Table 1. Adverse reactions when using the active ingredients of the drug – benzoyl peroxide and clindamycin.
| MedDRA system organ class | Very often | Often | Not often | Unknown ** |
| Immune system disorders | | | | Allergic reactions, including hypersensitivity and anaphylaxis |
| Nervous system disorders | | | Paresthesia | |
| Gastrointestinal disorders | | | | Colitis (including pseudomembranous colitis), haemorrhagic diarrhoea, diarrhoea, abdominal pain |
| Skin and subcutaneous tissue disorders* | Erythema, scaling, dryness (mainly reported as moderate intensity events) | Burning sensation | Contact dermatitis, pruritus, erythematous rash, acne exacerbation | Hives |
| General disorders and administration site conditions | | | | Application site reactions, including discoloration |
* At the site of application.
** Based on post-marketing surveillance data. Because these observations involve populations of unknown size and include confounding factors, it is not possible to reliably estimate their frequency, but systemic reactions were rare.

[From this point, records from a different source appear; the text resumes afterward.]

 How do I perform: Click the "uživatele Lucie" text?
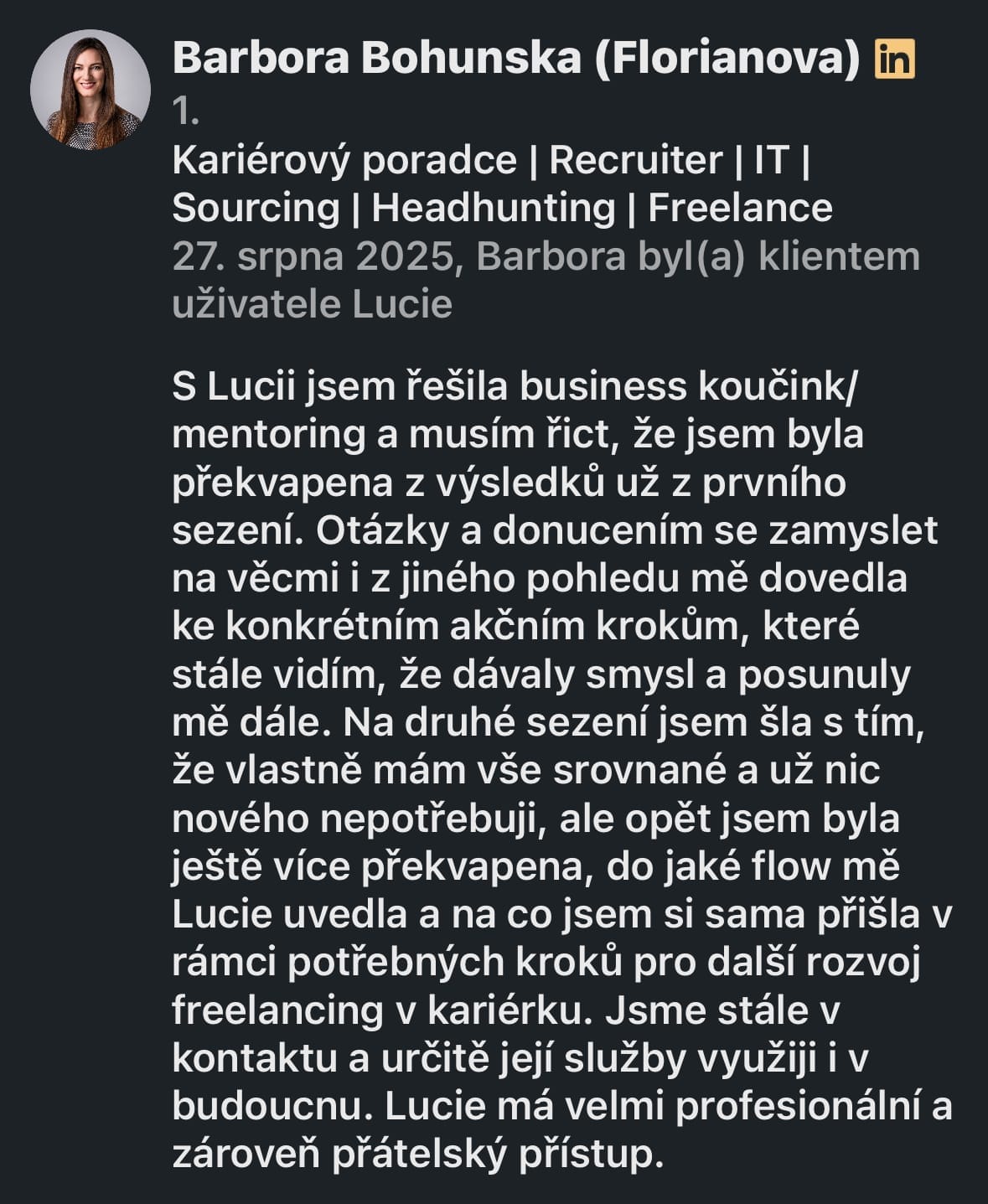(x=312, y=304)
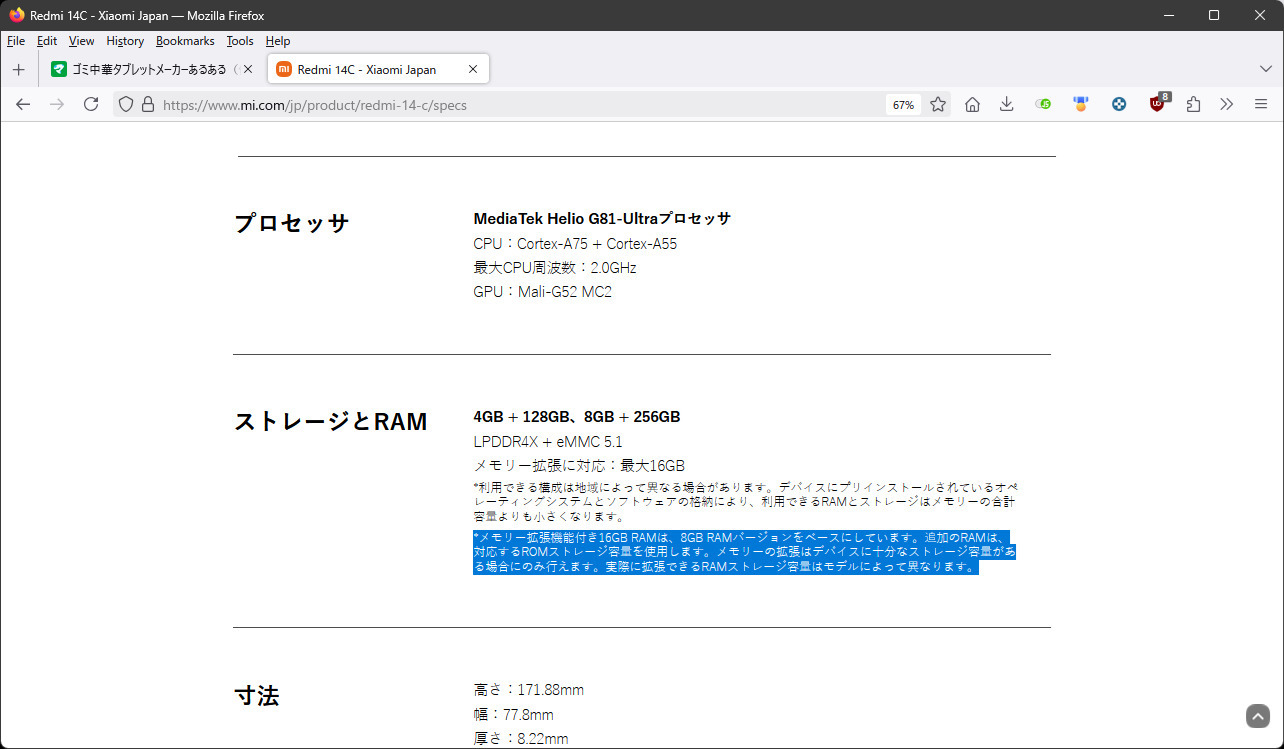
Task: Open the Firefox hamburger application menu
Action: pos(1261,104)
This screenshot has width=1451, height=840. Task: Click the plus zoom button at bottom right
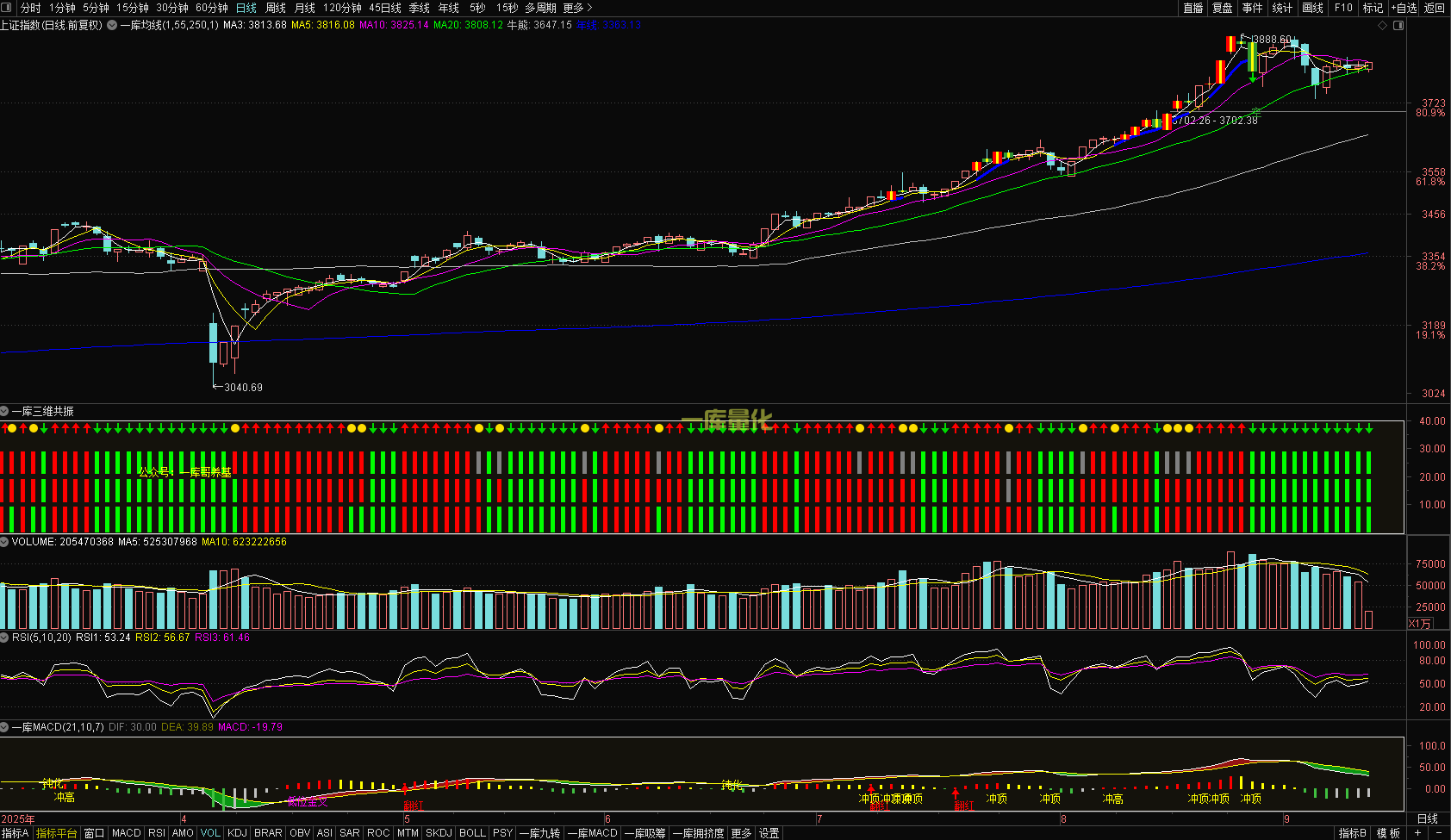[x=1417, y=833]
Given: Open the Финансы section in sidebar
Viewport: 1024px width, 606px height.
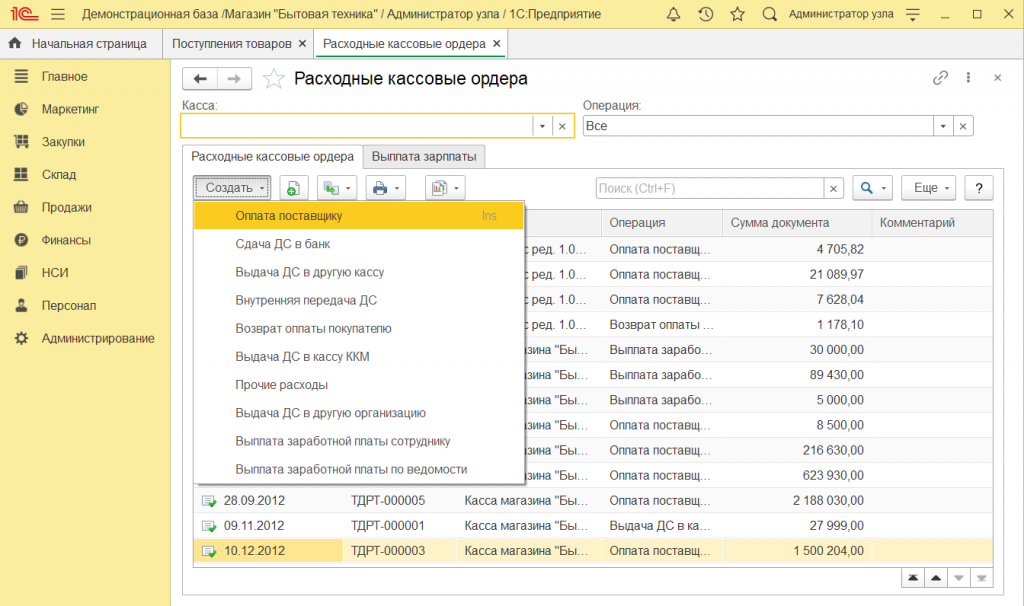Looking at the screenshot, I should point(66,240).
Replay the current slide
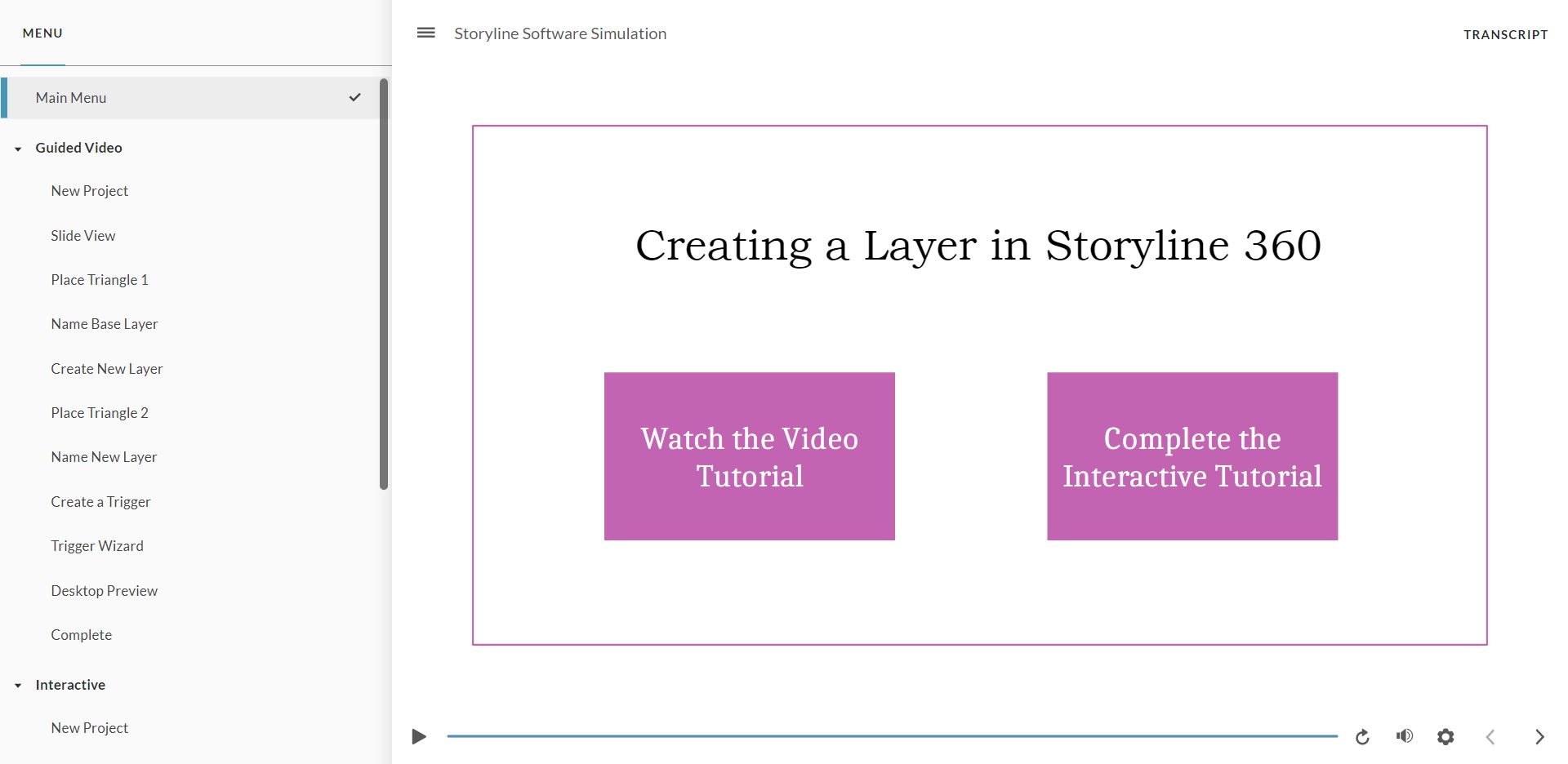1568x764 pixels. (x=1361, y=736)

In addition to the adverse reactions listed in the table above, in the pivotal clinical trial with topical clindamycin 1%/benzoyl peroxide 3%, gel, photosensitivity reactions at the application site were commonly observed.
Local portability
In 5 clinical studies with Duac gel, all patients were classified according to the degree of erythema, scaling, burning sensation and dryness according to the following scale: 0 – no symptoms, 1 – mild, 2 – moderate, 3 – severe. The percentage of patients with symptoms before and during treatment is presented in Table 2.
Table 2. Local tolerability of Duac gel when applied once daily in patients (n=397) who participated in a phase 3 clinical study.
| Adverse reactions | Before treatment | During treatment | | | | |
| Weak degree | Moderate degree | Severe degree | Weak degree | Moderate degree | Severe degree | |
| Erythema | 28% | 3% | 0 | 26% | 5% | 0 |
| Peeling | 6% | <1% | 0 | 17% | 2% | 0 |
| Burning sensation | 3% | <1% | 0 | 5% | <1% | 0 |
| Dryness | 6% | <1% | 0 | 15% | 1% | 0 |
Expiration date
15 years.
The shelf life after the first opening of the tube is 2 months.
Storage conditions
Keep out of reach of children. Store in a refrigerator (2–8°C). Do not freeze.
Storage conditions after the first opening of the tube.
Store out of the reach of children at a temperature not exceeding 25 °C.
Packaging
15 g or 25 g or 50 g of gel in a tube, 1 tube in a cardboard box.
Vacation category
Without a prescription.
Producer
Glaxo Operations UK Limited, United Kingdom.
Glaxo Operations UK Limited, United Kingdom.
Address
Glaxo Operations UK Limited, Harmere Road, Barnard Castle, DL12 8DT, United Kingdom.
Glaxo Operations UK Limited, Harmire Road, Barnard Castle, DL12 8DT, United Kingdom.